Bioinformatics analyses

The OrthoMCL software [34] was used to find ortholog groups between the eight newly sequenced strains of N. galegae and the two reference strains HAMBI 540T and HAMBI 1141 [4], as well as between HAMBI 540T, HAMBI 1141 and eight related rhizobial species: S. medicae WSM419, S. meliloti 1021, S. fredii NGR234, R. leguminosarum bv. viciae 3841, R. leguminosarum bv. trifolii WSM2304, R. etli bv. mimosae str. Mim1, R. tropici CIAT 899, M. ciceri bv. biserrulae WSM1271. The software was run with default settings. Custom Perl, Python and Biopython [35] scripts were used to modify output from these analyses. Alignment of NifQ proteins (accession numbers of previously published sequences: A. vinelandii AAA22151, K. pneuomonie WP_032733323, S. fredii HH103 AAG37298, Rhizobium tropici CIAT 899 AGB73564, HAMBI 540T CDN51705, HAMBI 1141 CDN58442) was done using MUSCLE [36] and manually curated. Prediction of RpoN binding sites was carried out using the TFBS prediction of the online tool PePPER [37]. Both E. coli K12 RpoN and B. japonicum USDA 110 RpoN1, available in PePPER, were considered when the intergenic regions of the sv. orientalis-specific genes were searched for RpoN binding sites.

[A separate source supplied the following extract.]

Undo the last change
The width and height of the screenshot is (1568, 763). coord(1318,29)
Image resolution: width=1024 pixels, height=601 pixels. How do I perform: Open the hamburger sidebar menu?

Availability of supporting data

The data sets supporting the results of this article are included within the article and its additional files. The genome sequences of N. galegae strains HAMBI 490, HAMBI 1145, HAMBI 1146, HAMBI 1189, HAMBI 2427, HAMBI 2566, HAMBI 2605 and HAMBI 2610 are publicly available as contigs in the European Nucleotide Archive [EMBL:CCRG01000001-CCRG01000130 (HAMBI 490), EMBL:CCRH01000001-CCRH01000066 (HAMBI 1145), EMBL:CCRI01000001-CCRI01000054 (HAMBI 1146), EMBL:CCRK01000001-CCRK01000060 (HAMBI 1189), EMBL:CCRJ01000001-CCRJ01000065 (HAMBI 2427), EMBL:CCRL01000001-CCRL01000099 (HAMBI 2566), EMBL:CCRM01000001-CCRM01000148 (HAMBI 2605), EMBL:CCRN01000001-CCRN01000059 (HAMBI 2610)].